This job is considered up when the pod machine-approver-$UID
in the namespace openshift-cluster-machine-approver
is functioning and the service machine-approver
exists.
The first thing to determine is whether the pod and service exist. After logging into the cluster with oc login
you will need to examine each of the running pods to determine which container is having the problem. Change to the openshift-cluster-machine-approver
project:
oc project openshift-cluster-machine-approver
Verify the IP of the pod:
oc get pods -o wide
NAME READY STATUS RESTARTS AGE IP NODE
machine-approver-569f6d8b5b-hxqm8 2/2 Running 0 6d18h 10.120.120.50 master-0.lab-cluster.ocp4.lab
Check that the service exists and has the correct IP:
oc describe svc machine-approver
Name: machine-approver
Namespace: openshift-cluster-machine-approver
--- SNIP ---
Endpoints: 10.120.120.50:9192
If the IP and service do not match kill the pod:
oc delete pod machine-approver-569f6d8b5b-hxqm8
If the pod and service match, check the logs from the pod to see if there are any errors:
oc logs machine-approver-569f6d8b5b-hxqm8
You can also view the events in the project for other clues.

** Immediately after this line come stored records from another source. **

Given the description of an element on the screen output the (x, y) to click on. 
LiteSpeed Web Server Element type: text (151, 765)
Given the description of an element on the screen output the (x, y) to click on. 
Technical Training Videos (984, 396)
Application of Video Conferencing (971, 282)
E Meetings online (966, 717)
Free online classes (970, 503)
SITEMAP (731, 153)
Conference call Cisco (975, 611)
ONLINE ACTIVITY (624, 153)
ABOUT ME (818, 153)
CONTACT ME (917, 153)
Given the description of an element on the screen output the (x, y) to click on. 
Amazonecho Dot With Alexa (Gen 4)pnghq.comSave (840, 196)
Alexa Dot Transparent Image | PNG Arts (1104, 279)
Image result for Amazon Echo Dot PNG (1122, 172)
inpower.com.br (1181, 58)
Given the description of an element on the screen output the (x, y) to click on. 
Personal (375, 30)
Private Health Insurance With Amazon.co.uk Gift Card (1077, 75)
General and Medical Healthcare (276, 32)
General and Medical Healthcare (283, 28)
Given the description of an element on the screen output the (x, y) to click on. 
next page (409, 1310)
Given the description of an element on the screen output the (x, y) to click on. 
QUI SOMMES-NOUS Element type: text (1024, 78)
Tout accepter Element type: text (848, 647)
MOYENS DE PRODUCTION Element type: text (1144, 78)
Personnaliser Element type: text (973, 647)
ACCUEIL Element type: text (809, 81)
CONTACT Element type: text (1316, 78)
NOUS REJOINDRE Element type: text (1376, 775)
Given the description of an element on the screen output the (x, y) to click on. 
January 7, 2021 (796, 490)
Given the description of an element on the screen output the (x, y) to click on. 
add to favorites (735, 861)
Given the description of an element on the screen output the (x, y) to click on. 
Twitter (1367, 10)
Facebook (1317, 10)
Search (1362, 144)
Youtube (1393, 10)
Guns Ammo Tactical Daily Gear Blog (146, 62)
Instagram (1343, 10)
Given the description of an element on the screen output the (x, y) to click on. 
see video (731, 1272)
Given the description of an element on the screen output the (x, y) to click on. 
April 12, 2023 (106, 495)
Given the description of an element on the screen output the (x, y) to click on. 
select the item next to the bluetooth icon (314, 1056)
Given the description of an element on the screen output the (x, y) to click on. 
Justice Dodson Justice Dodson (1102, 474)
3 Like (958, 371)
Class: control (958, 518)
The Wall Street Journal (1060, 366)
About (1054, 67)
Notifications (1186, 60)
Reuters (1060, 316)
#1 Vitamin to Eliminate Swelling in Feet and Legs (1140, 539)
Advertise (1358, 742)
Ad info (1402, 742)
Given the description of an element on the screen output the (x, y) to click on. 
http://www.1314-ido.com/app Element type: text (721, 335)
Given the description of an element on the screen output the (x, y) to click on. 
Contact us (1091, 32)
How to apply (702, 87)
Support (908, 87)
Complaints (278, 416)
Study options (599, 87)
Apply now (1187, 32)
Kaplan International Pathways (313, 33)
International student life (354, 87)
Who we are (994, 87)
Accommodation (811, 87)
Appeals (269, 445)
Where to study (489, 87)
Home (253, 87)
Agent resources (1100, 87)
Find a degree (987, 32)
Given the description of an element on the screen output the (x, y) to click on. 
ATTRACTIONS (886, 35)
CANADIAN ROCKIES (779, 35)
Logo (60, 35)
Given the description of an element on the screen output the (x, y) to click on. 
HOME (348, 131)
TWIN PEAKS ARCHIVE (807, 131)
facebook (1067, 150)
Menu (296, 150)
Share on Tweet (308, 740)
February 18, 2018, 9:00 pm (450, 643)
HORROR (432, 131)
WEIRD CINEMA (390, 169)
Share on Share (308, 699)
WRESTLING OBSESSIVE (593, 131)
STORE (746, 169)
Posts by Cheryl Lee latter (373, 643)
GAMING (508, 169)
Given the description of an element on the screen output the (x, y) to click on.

You can sort them by timestamp like so:
oc get events --sort-by=.metadata.creationTimestamp
If there are no errors observed, the next thing to check is that the port is accessible from the outside. As this port is required for VM to VM communication, the pod bonds to the host IP. It is usually one of the Control Plane that host the pod. From a computer on the same subnet, you can test connectivity like this:
> /dev/tcp/$HOST_IP/9192
If your prompt returns, the port is open. Otherwise you will receive the following error:
-bash: connect: Connection refused
-bash: /dev/tcp/10.120.120.50/9192: Connection refused
Now that the container and service are accepting connections the alert should clear within 10-15m.